Wolfgang Drexler: „Eine Pannenmeldung nach der anderen – und der Umweltminister schaut tatenlos zu“

Parlamentsinitiative der SPD zur jüngsten Pannenserie

Mit großer Besorgnis reagiert die SPD-Landtagsfraktion auf die Serie immer neuer Pannenmeldungen aus baden-württembergischen Atomkraftwerken. Für Fraktionschef Wolfgang Drexler stellt sich die Frage, warum die Atomanlagen ausgerechnet in Baden-Württemberg, dem Bundesland mit einer der atomfreundlichsten Landesregierungen, offenbar am unsichersten sind. Es bestehe der Verdacht, so Drexler, dass Schlampereien und sicherheitstechnischer Pfusch in baden-württembergischen Atomkraftwerken so überdurchschnittlich häufig vorkommen, weil die Betreiber auf die Nachlässigkeit der Atomaufsicht spekulieren und mit schwer wiegenden Konsequenzen nicht zu rechnen brauchen.

Drexler: „Es kann kein Zufall sein, dass ausgerechnet hier in Baden-Württemberg immer neue Hiobsbotschaften aus den Kernkraftwerken kommen, wo die Atomaufsicht mit Minister Müller an der Spitze regelmäßig nur beschwichtigt und abwiegelt, statt aufzuklären und zu handeln.
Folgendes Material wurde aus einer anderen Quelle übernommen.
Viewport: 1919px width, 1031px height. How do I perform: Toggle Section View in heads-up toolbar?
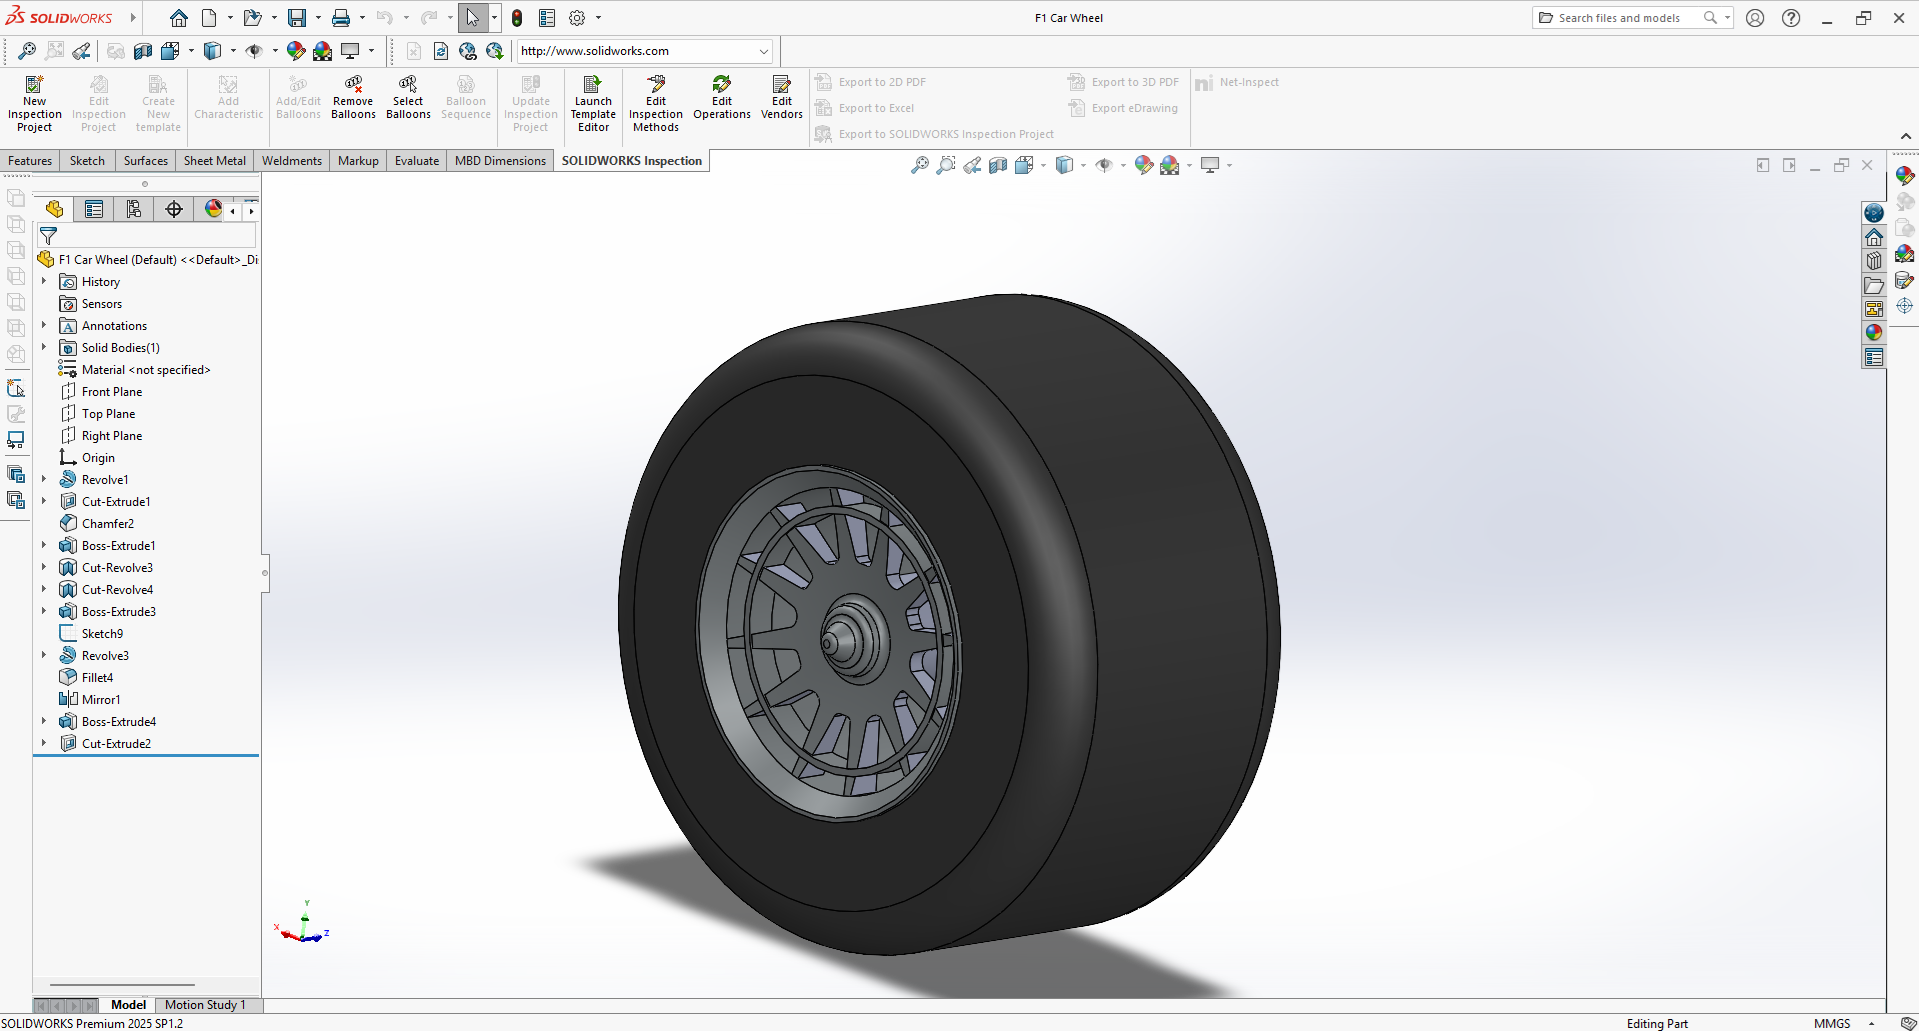[x=998, y=165]
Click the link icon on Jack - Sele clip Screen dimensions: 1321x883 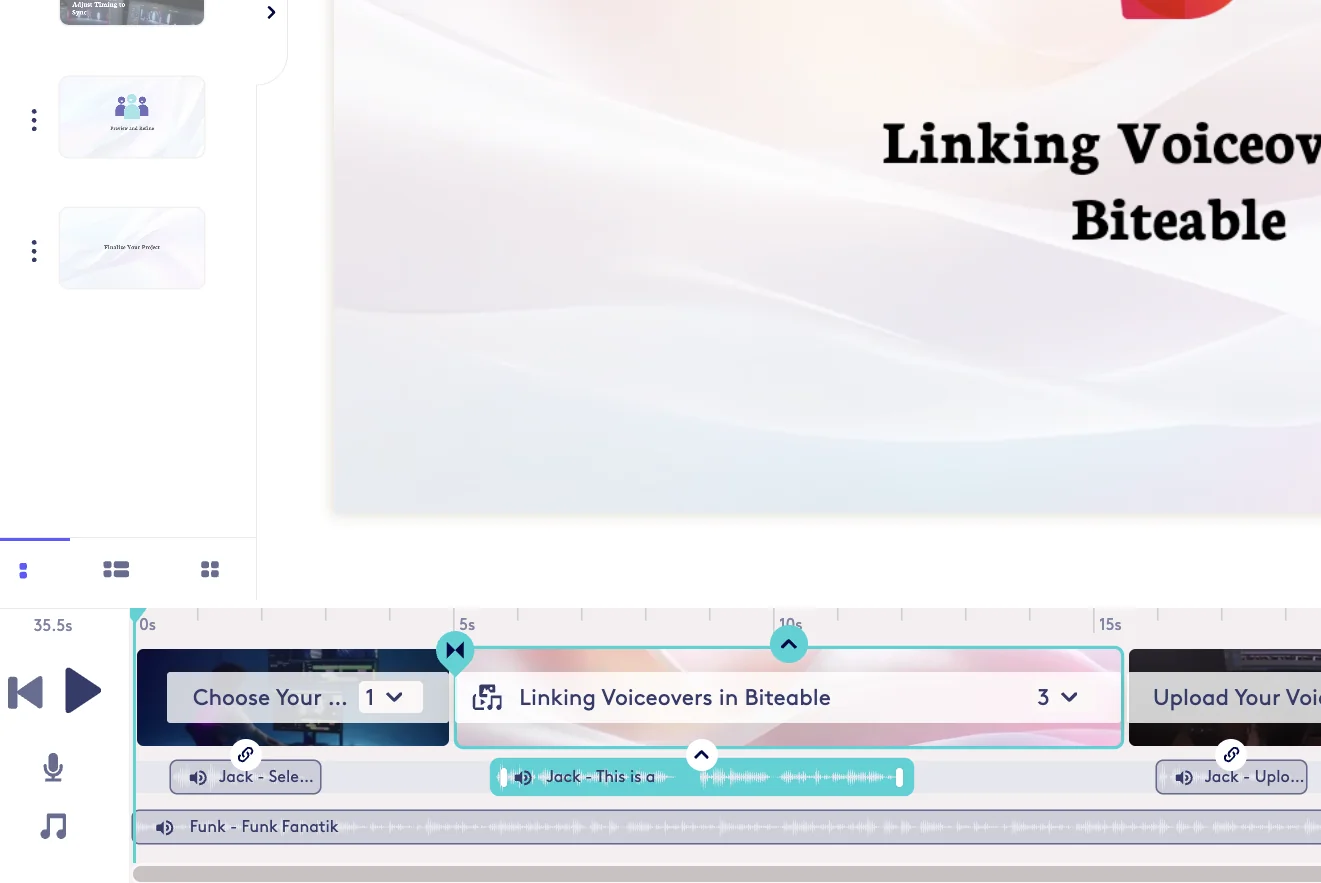[x=245, y=754]
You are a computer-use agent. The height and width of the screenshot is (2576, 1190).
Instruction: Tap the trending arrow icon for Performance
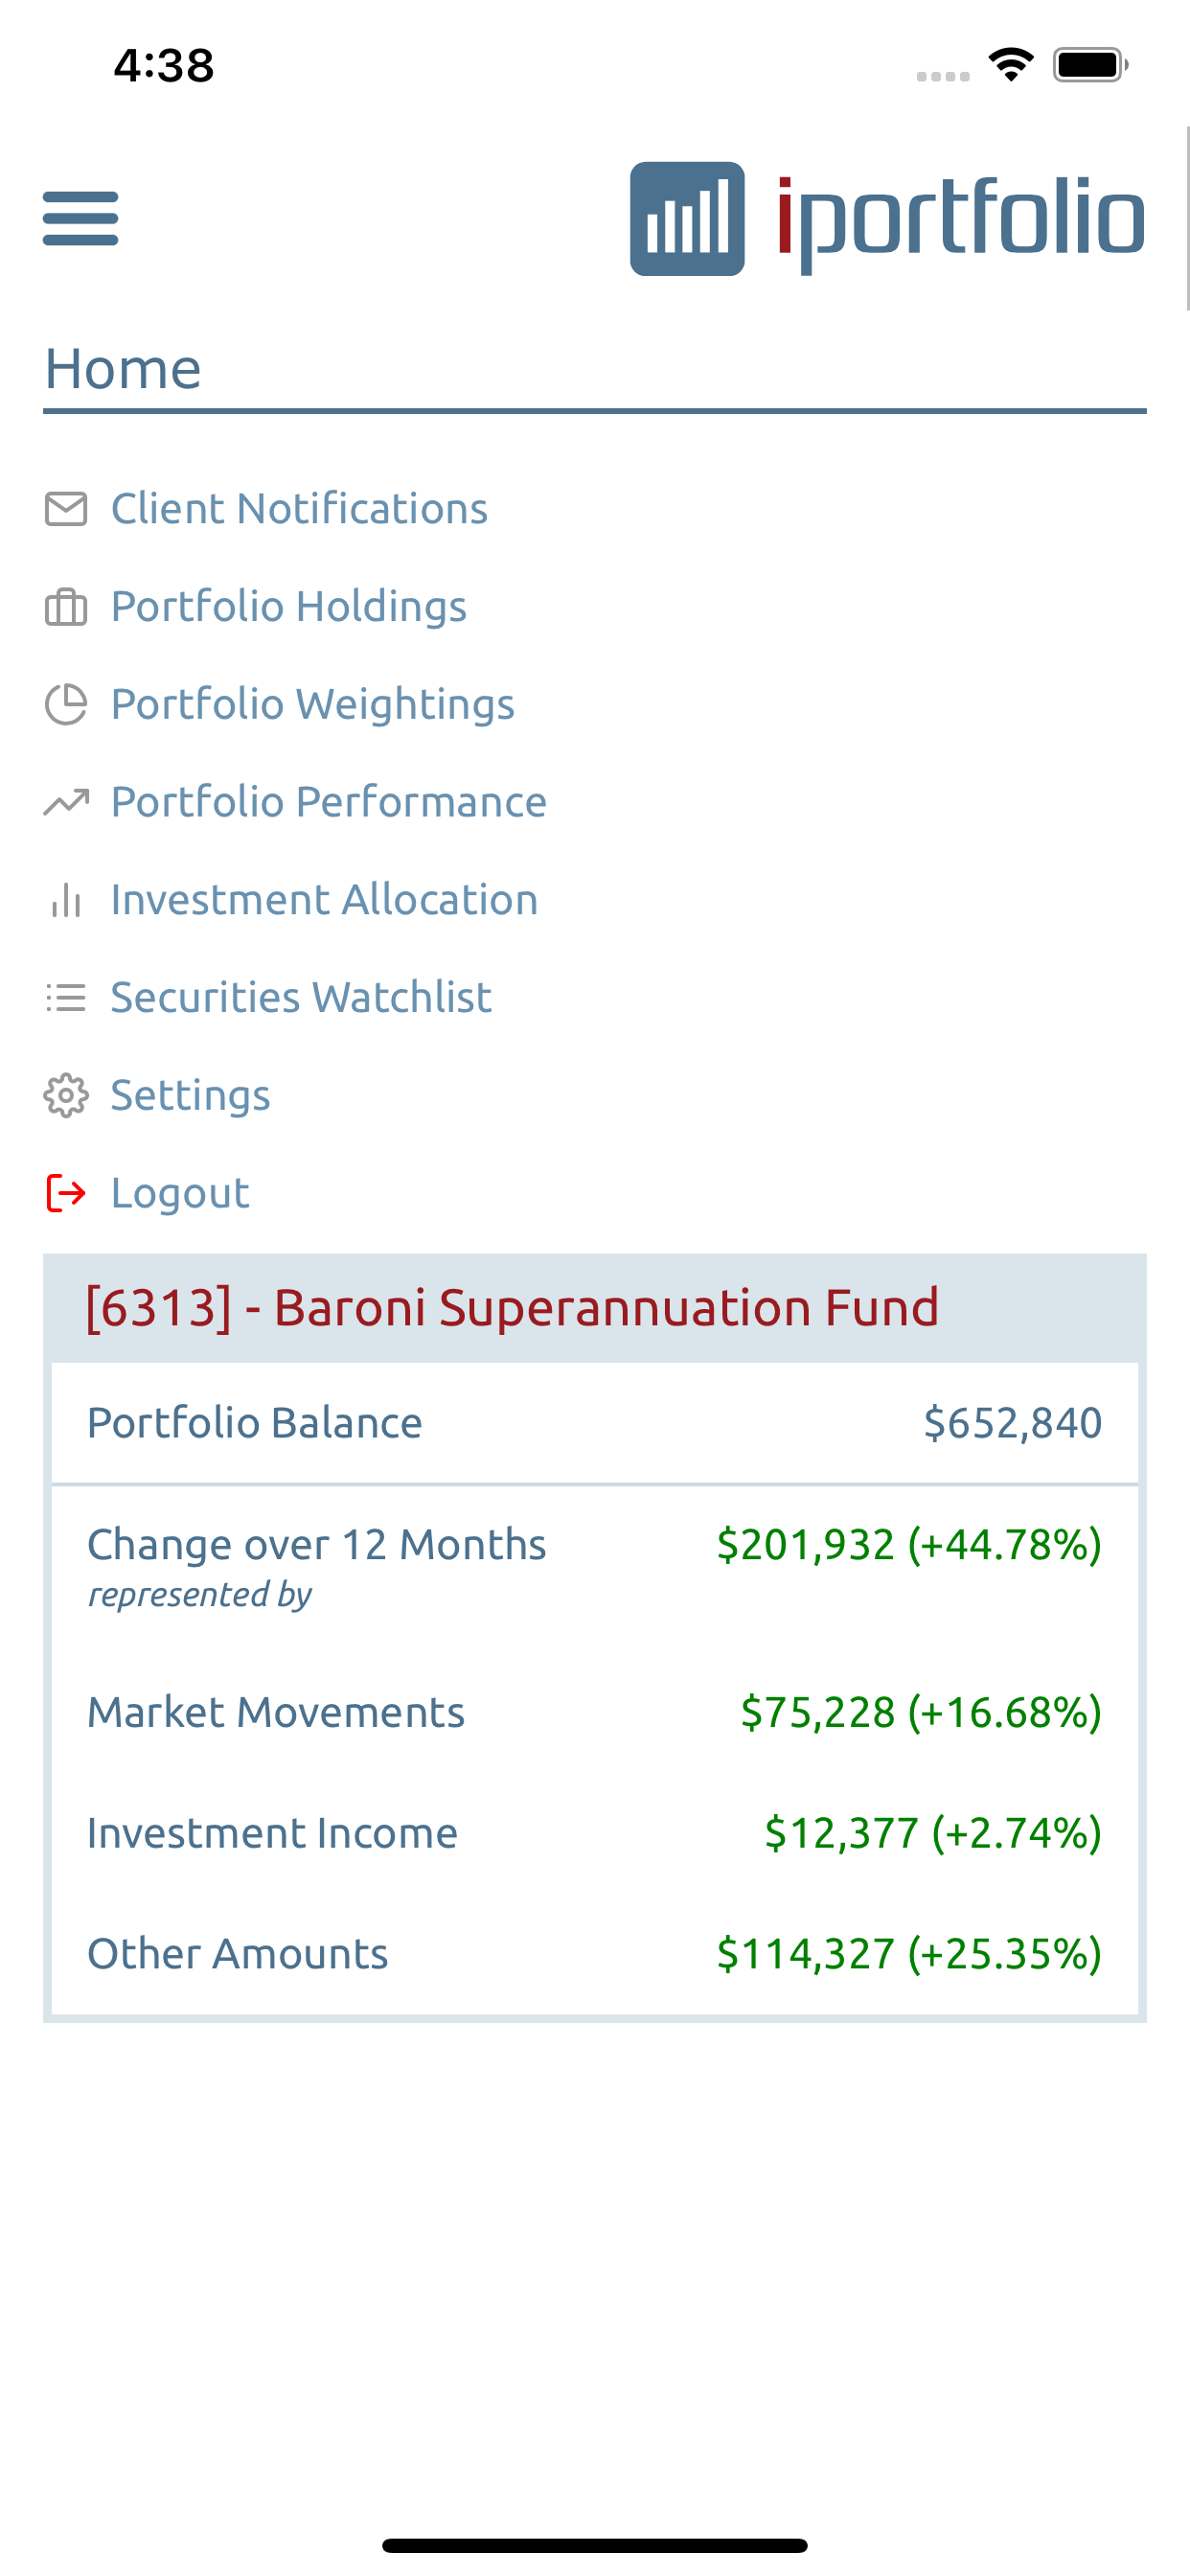pyautogui.click(x=66, y=802)
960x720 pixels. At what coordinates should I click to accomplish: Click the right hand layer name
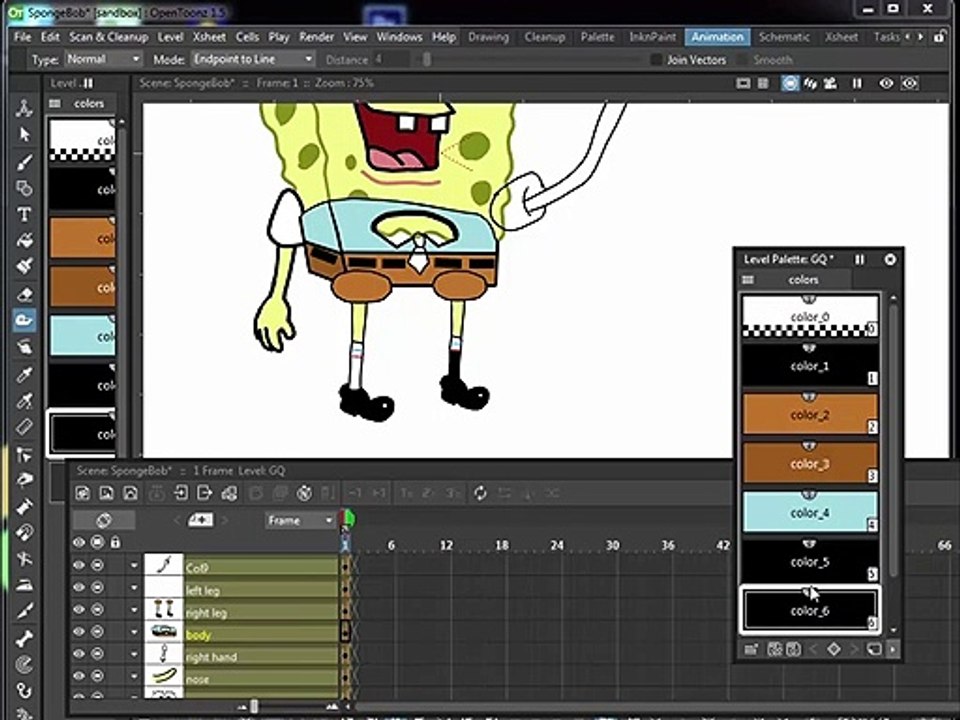(211, 657)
Offenbar ist dem atomfreundlichen Minister das gute Klima mit den Kraftwerksbetreibern wichtiger als die Sicherheit der Bürgerinnen und Bürger im Land.“

Anlass für Drexlers Vorstoß ist der am Dienstagabend bekannt gewordene neuerliche Vorfall im Atomkraftwerk Philippsburg. Dort sind nach Reinigungsarbeiten 1000 Liter radioaktiv belastetes Wasser in den Gully gekippt worden. Wie viel davon in den Altrhein gelangte, ist noch völlig ungeklärt. Als besonders schlimm an diesem Vorgang bewertet Drexler den Umstand, dass der Vorfall drei Tage lang unbemerkt blieb.

Trotz der von Umweltminister Müller – auch im Atomuntersuchungsausschuss des Landtags – versprochenen Konsequenzen nach dem Atomskandal vor einem Jahr ist bisher nach den Worten von Wolfgang Drexler offenkundig nichts geschehen, um die Pannenserie in baden-württembergischen Atomanlagen wirklich zu stoppen.

Drexler erinnerte daran, dass allein in diesem Sommer eine ganze Fülle von Pannen aus den Atomkraftwerken im Land gemeldet wurde, z.B.:
18. Juli 2002: Ventildefekt
28. Juli 2002: Korrosionsspur an einem Sicherheitsventil
31. Juli 2002: schwerer Montagefehler an sicherheitstechnisch wichtiger Lüftungsanlage
16. August 2002: Fehlsignal führt zu Turbinenschnellabschaltung
18. August 2002: Primärkühlmittelleckage
22. August 2002: Defekt eines Regelventils führt zu Reaktorschnellabschaltung
23. August 2002: Blockade in einem Zusatzboriersystem
26. August 2002: Atommeiler melden „kleinere“ Pannen
01. Oktober 2002: schwere Panne mit radioaktiv verseuchtem Wasser

Drexler: „Allein diese unvollständige Auswahl von Pannenmeldungen der letzten Wochen zeigt, dass Umweltminister Müller seiner Verantwortung für die Sicherheit der Atomanlagen im Land in keiner Weise nachkommt. Es ist an der Zeit, dass sich dieser Minister ernsthaft noch einmal die Frage stellt, ob er für diese Aufgabe der Richtige ist. Die Bürgerinnen und Bürger im Land jedenfalls haben das Vertrauen in die Atomaufsicht in Baden-Württemberg längst verloren.“

Drexler kündigte an, die SPD-Landtagsfraktion werde mit einem Parlamentsantrag die Landesregierung zwingen, den skandalösen Vorgang mit dem verseuchten Wasser umfassend aufzuklären und die Verantwortlichen – auch in der Atomaufsicht – zur Rechenschaft zu ziehen.